第12話「悪漢カーズの最期」

「チイッ、ジンクスめ。しくじりやがったな……だがこれで、追いついた。逃さねえぜ!」


 弓を捨てて、腰の剣を引き抜きながら油断なく悪漢カーズが走りこんでくる。


「カーズ!」


 ケインは、こんな時のためにワイルドガーリックの粉末で作っておいた煙玉を投げる。


「ゲホゲホ、ガーリックか? 味な真似をしてくれやがるぜ」


 強烈な刺激臭の煙でカーズの視界と鼻が潰された隙に、逃げ出そうとしたケインだが、悪漢カーズはやすやすと回り込んだ。

 目と鼻を潰されても逃がさない、スピードが段違いだ。


「クソッ!」

「ジンクスは、Cランクになったばかりの小童だった。だが、このカーズ様は熟練のCランクの冒険者だ。この意味がわかるか?」


「犯罪者に堕ちたお前らが、冒険者の名を騙るな!」

「そりゃこっちのセリフだ。お前がのんびり薬草を摘んでる間に、俺はずっとモンスターや人間を殺し続けてたんだぜ!」


 逃げきれぬと悟り、ケインはミスリルの剣を振るって立ち向かう。


「うぁぁあああ!」

「ケイン、オメエも筋はそんなに悪くはねえが、人を殺しなれてない剣だな。それじゃあ俺は殺せねえよ」


 ミスリルの鎧に身を固めるケインは、切れ味の鋭いミスリルの剣。

 革鎧しか着ていないカーズは、切れ味の鈍い鉄剣にもかかわらず、剣を打ち合うごとにケインが押されていく。


 対人戦は、モンスターとの戦いとは性質が違う。

 二人の経験値に差がありすぎるのだ。


「人を殺したことがそんなに偉いのか!」

「偉いさ。

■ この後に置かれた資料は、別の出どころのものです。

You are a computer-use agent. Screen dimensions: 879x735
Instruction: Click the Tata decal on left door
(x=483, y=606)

その証拠に、お前みたいな綺麗事を抜かす雑魚より、俺はずっと強い! 冥土の土産に、ランクの違いってものを見せてやろう。俺は、ジンクスのような毒は使わねえ。最後は、正攻法でお前を圧倒して殺してやる!」


 ケインと同世代のカーズは、前々から一方的にケインを嫌っていた。

 自分より格下のくせに、みんなが嫌がる薬草狩りの依頼ばかりを受けてヘラヘラとバカみたいに笑ってやがる。


 それで『薬草狩りのケイン』なんて揶揄されながらも、人に感謝されているこの男の善意が、修羅の道を歩んだ自分の生き方を否定しているように思えたのだ。

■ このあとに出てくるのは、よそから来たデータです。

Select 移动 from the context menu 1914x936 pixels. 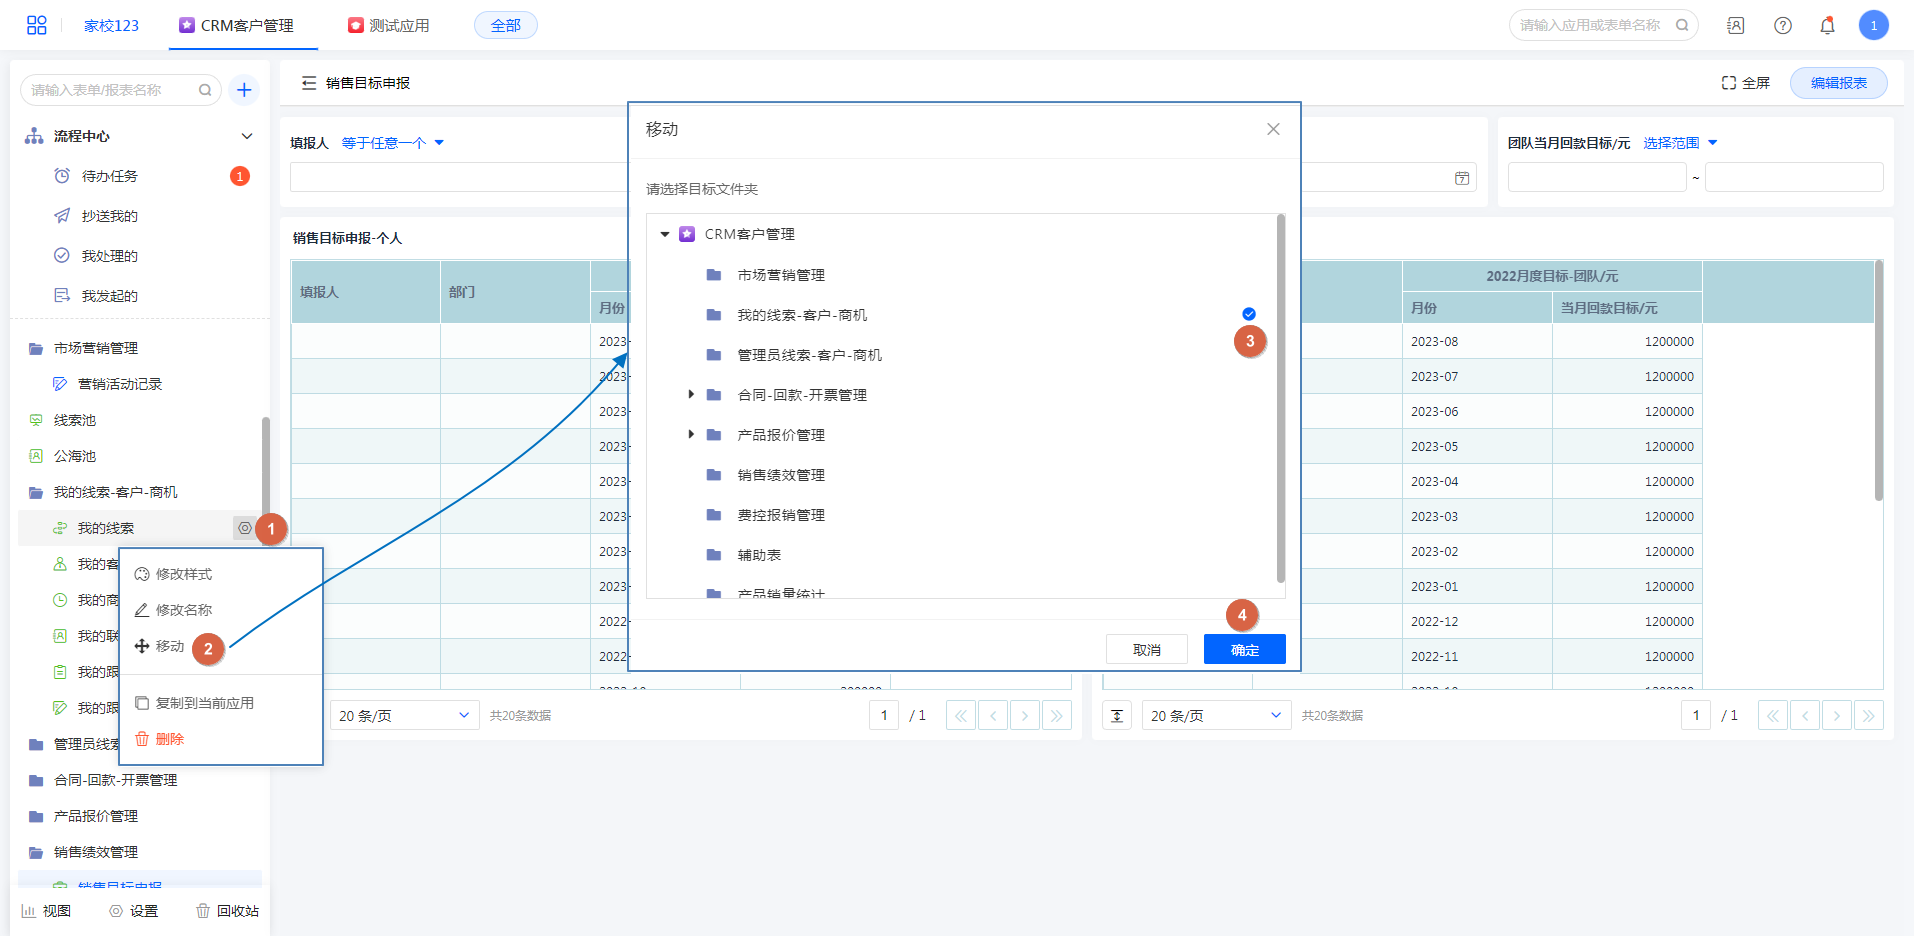click(x=169, y=646)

 だから、ケインが大事にしている教会の孤児院を狙うようにスネークヘッドにも進言した。


「カーズ、お前はなんで!」

「何が善意だ、何が善行だ! お前の大事なシスターも、俺がすぐに汚しきってやるよ! テメェの無力さを思い知れケイン! 負け犬のお前は、ここで俺に殺されて惨めに死ぬんだ!」


 熟練のCランク冒険者カーズは、吠えるだけの実力を有していた。

 切れ味にまさるケインのミスリルの剣を、巧みに硬い鉄剣の腹で受けて、強烈な反撃の一撃を喰らわせる。

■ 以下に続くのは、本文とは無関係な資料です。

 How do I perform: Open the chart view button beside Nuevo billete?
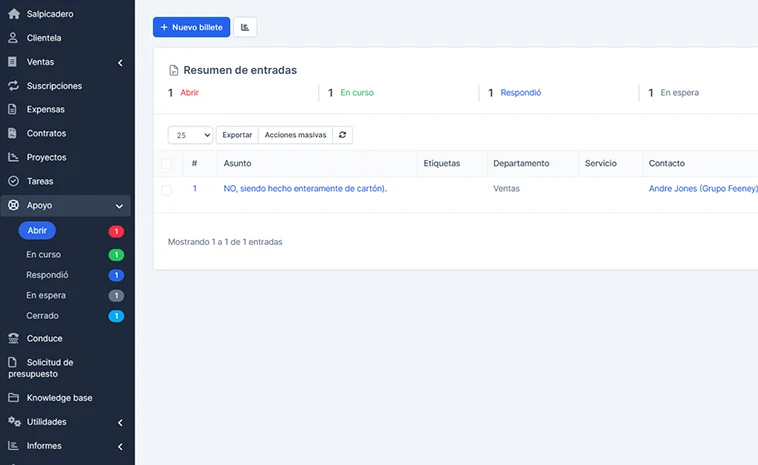click(245, 27)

 そして何より、人を殺す技術に長けているカーズと不慣れなケイン。

 殺し合いの瀬戸際で、この差は圧倒的だった。


「グッ……」


 ついに、ケインが追い込まれたその時だった。

 カーズの頭の上から、石つぶてのようなものが大量に降り注いでくる。


「ぐあっ、こりゃなんだぁ!」

「カーズ!」


 まさにそれは、天の怒りだった。

 頭に強烈な打撃を受けて、カーズは反射的に腕を上げてしまう。


 その一瞬の隙に、ケインは決死で剣を突き出す。

 鋭いミスリルの剣は、革鎧など物ともせずにカーズの胸を貫き通した。


「負け犬が、俺を……こんなの、絶対許せね……」


 悪漢カーズは血反吐を吐きながら、せめてケインに最後の一太刀を浴びせようと思ったが。

 その振り上げた腕すら石つぶての雨にパァンと弾かれ、剣を取り落としてそのまま絶命したのだった。